# NYPD You will get a ticket for washing your car



## Exotica (Feb 27, 2006)




----------



## ColinEhm1 (Sep 5, 2013)

That is absalutley shocking !!


----------



## Exotica (Feb 27, 2006)

Only in the US, land of the free.

Note 

"You don't want us being upset with you and coming down here to check things out."

This is the kind of thing you're supposed to hear from the Mafia, not the local cops.


----------



## Alzak (Aug 31, 2010)

Not only in US many EU countries have law in place to prevent car washing on your private drive way ...


----------



## Phillloyd (May 27, 2013)

'Merica'


----------



## Exotica (Feb 27, 2006)

Alzak said:


> Not only in US many EU countries have law in place to prevent car washing on your private drive way ...


He said in public view.


----------



## m1pui (Jul 24, 2009)

Listen to the conversation properly and you'll hear it's not NYPD officer being an ****. You can tell he clearly doesn't want to be there following up something so daft too.

Water violation, which sounds like hose ban or not allowing contaminants into the water course.

And officer also states that the neighbours have called "again" (think he even says something like "you don't get along with the neighbours?" So I wouldn't jump straight down the police's throat.
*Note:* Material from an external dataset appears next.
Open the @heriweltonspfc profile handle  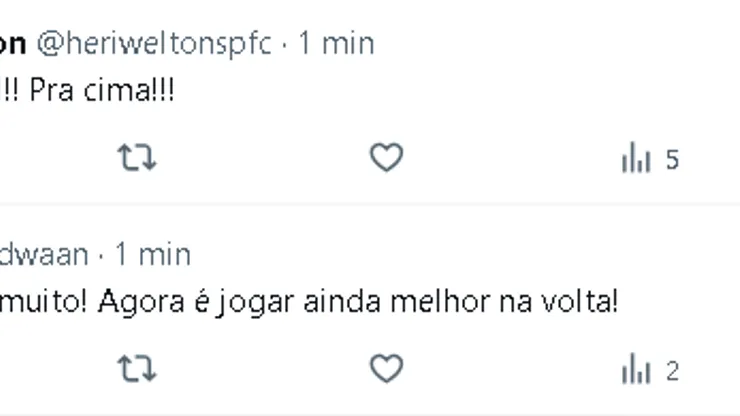coord(154,44)
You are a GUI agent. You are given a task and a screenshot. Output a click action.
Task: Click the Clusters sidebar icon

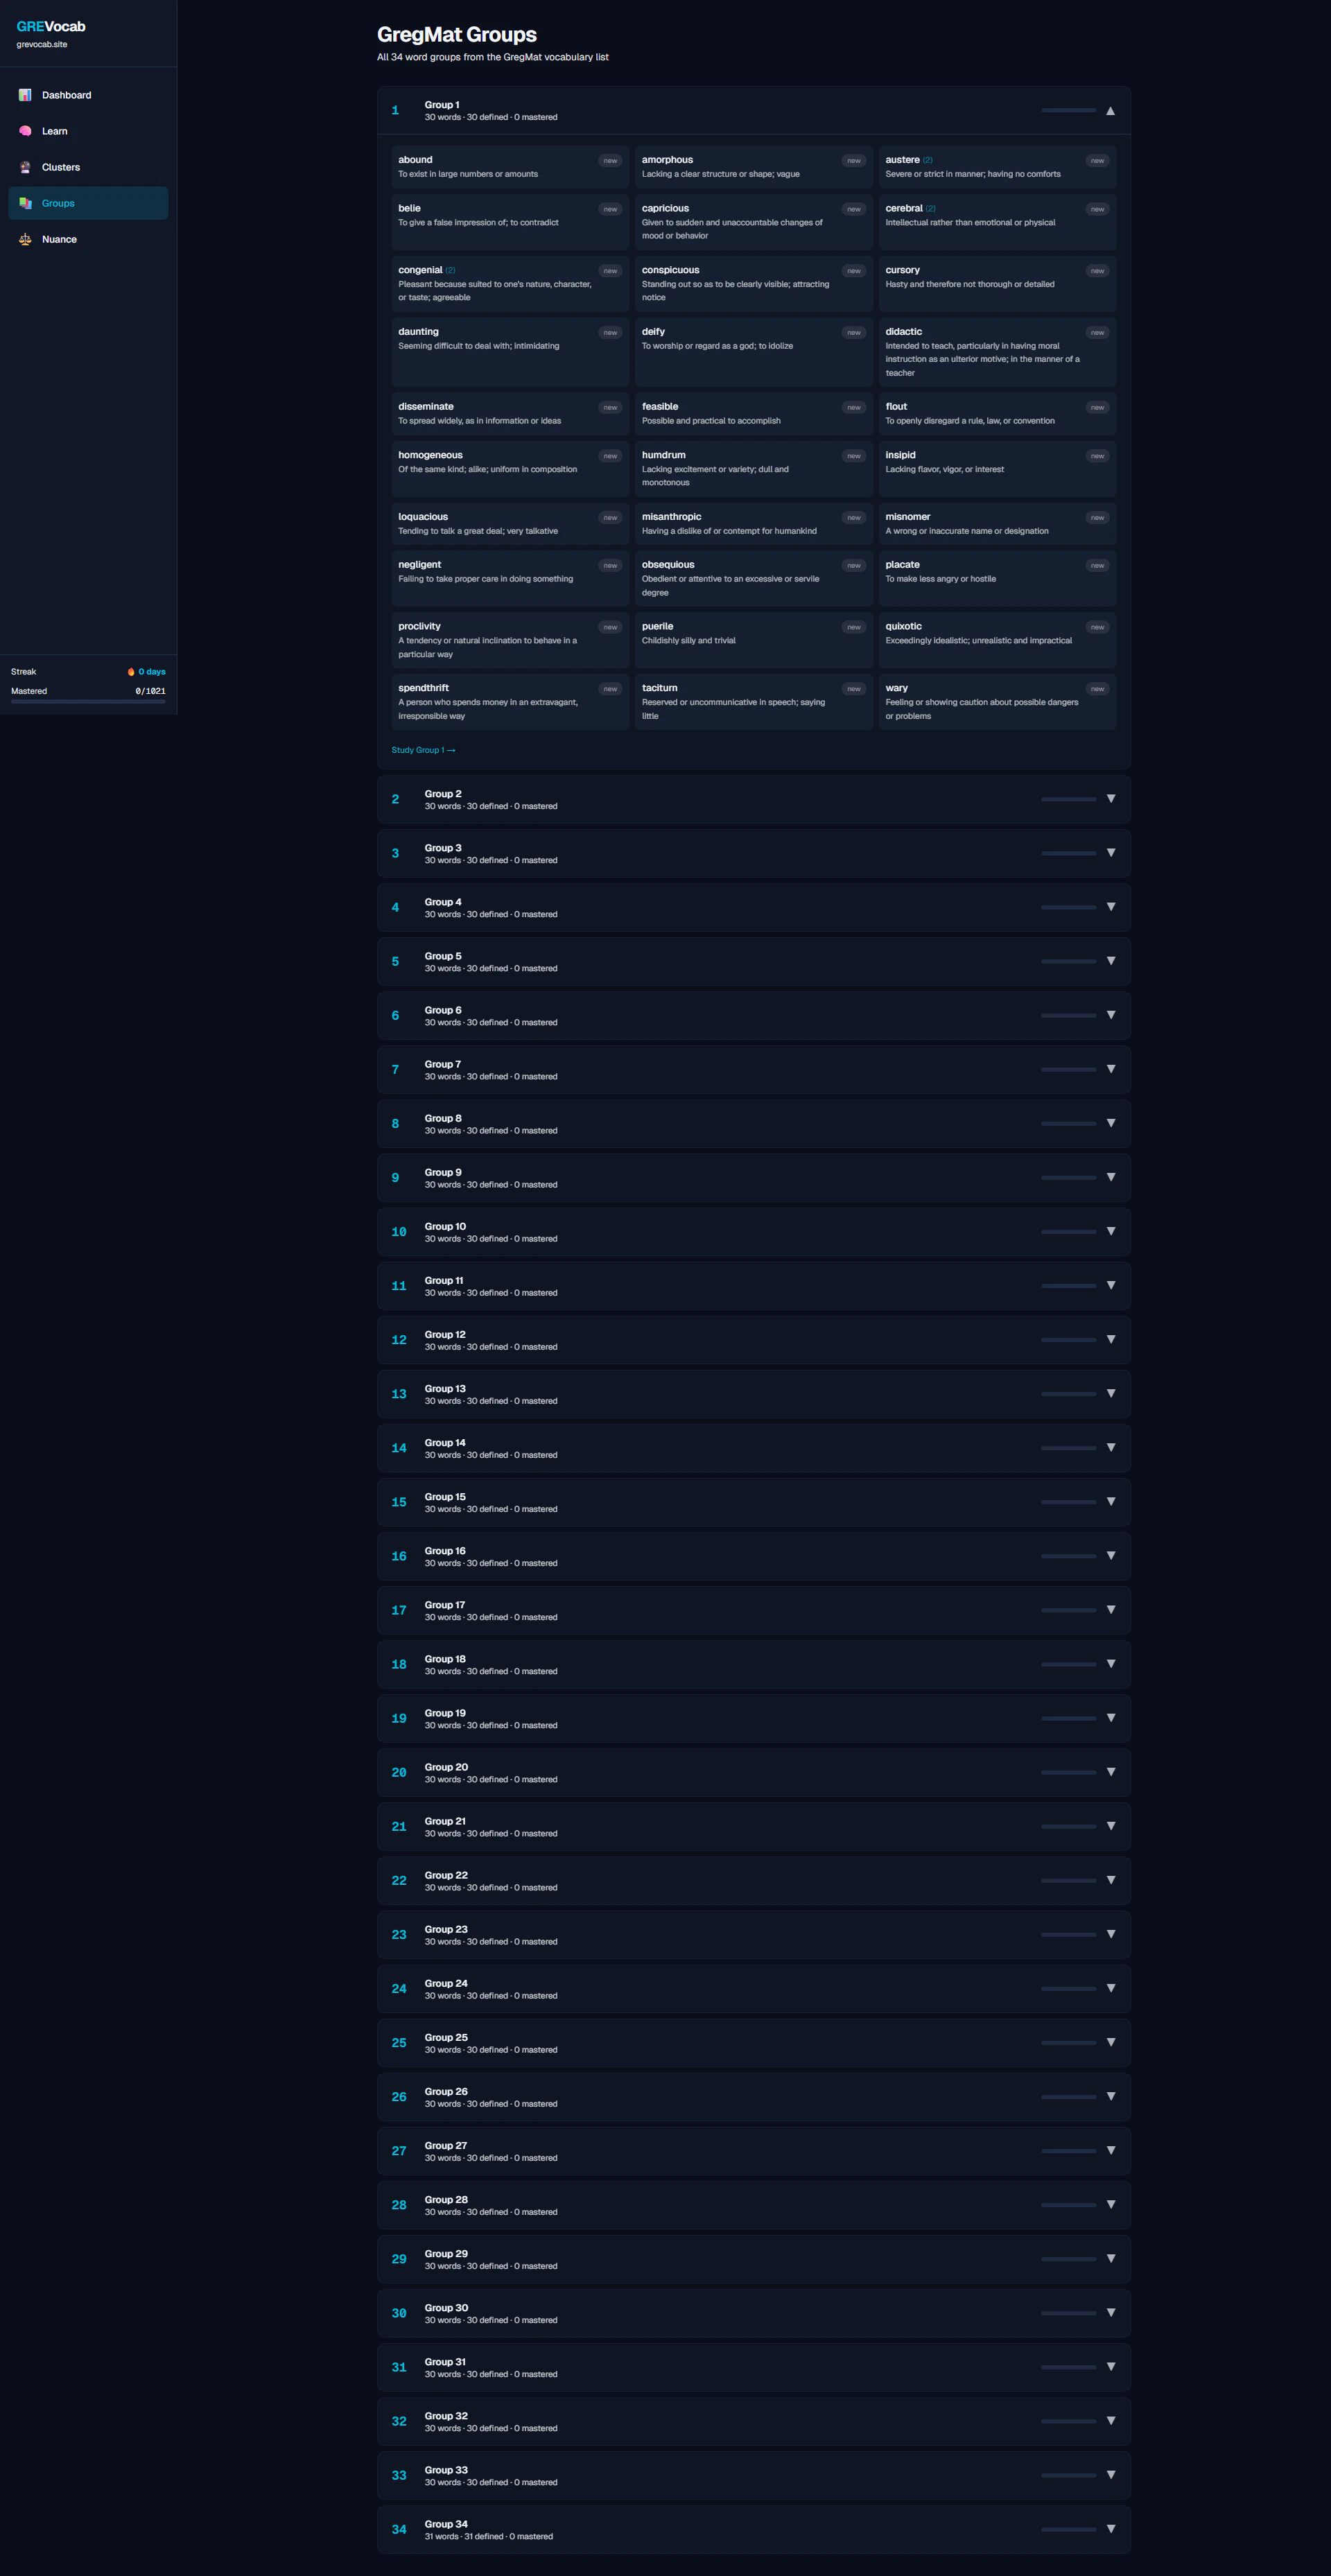point(25,167)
If you or your neighbours don't get on and see fit to call the police for rubbish, they end up being obliged to follow it up. 

I bet if no one had complained, even if they were driving past when they were washing it, they wouldn't have even bothered stopping.

Edit: the fact that their first instinct when you see police is to start videoing, suggests that it's probably not as straight forward as it appears


----------



## svended (Oct 7, 2011)

Is context being lost here? In regards to whether the washing is as a business or whether it is a couple of guys washing their own vehicles? 
Seems something was being lost between the two parties. The officer should of established whether the cars were being washed as a business or not. The officer stating it's 'in public view' is not really worth anything as the property is still private (though a degree of personal privacy has to be expected to be lost when there is no barrier or obsticle to stop or hinder a member of the publics view). 
Both parties got a little too agitated without first establishing the facts of what indeed was happening. 
In short, it sounds like a neighbour was annoyed with the noise and believes the guys were operating as a business, which wasn't questioned (the officer doesn't have to question if he is merely serving a cease and desist order, of which the officer should of explained how they can go about questioning the order, be it at a police station or via a solicitor).


----------



## zippo (Mar 26, 2008)

Didn't a Swiss fella mention he could have gotten in to trouble for washing his car outside his own house a while back ,some kind of E.U. b.s. . How can the police be involved in a car washing dispute. 
A young lad across the road has his mates around most weekends they all have bass boxes large bore exhaust fitted to their cars etc and they do make a bit of a racket .From experience that's where most of the neighbours feuds start. One of the neighbours went up to them calling the odds about what he's going to do and that only made it worse. Washing my car on Sunday ready for it to be returned today .One of the lads wanted to know how and why the ''foamy thing works'' 5 mins later we're all chatting and I mentioned the noise and would they mind turning the bass down a bit .No problems now, apart from the other neighbour insisting it be taken further I wouldn't mind betting this is the situation in the video to some degree. I reckon some people have forgotten they were young once
Daz


----------



## svended (Oct 7, 2011)

zippo said:


> Didn't a Swiss fella mention he could have gotten in to trouble for washing his car outside his own house a while back ,some kind of E.U. b.s.
> Daz


In quite a few places in Europe you can't wash your vehicle on a public highway, though it's quite different if the vehicle is on your property (say in a yard or paved area of garden).


----------



## Kerr (Mar 27, 2012)

As soon as someone opens with the line "is there a problem" you know they know there is a problem. 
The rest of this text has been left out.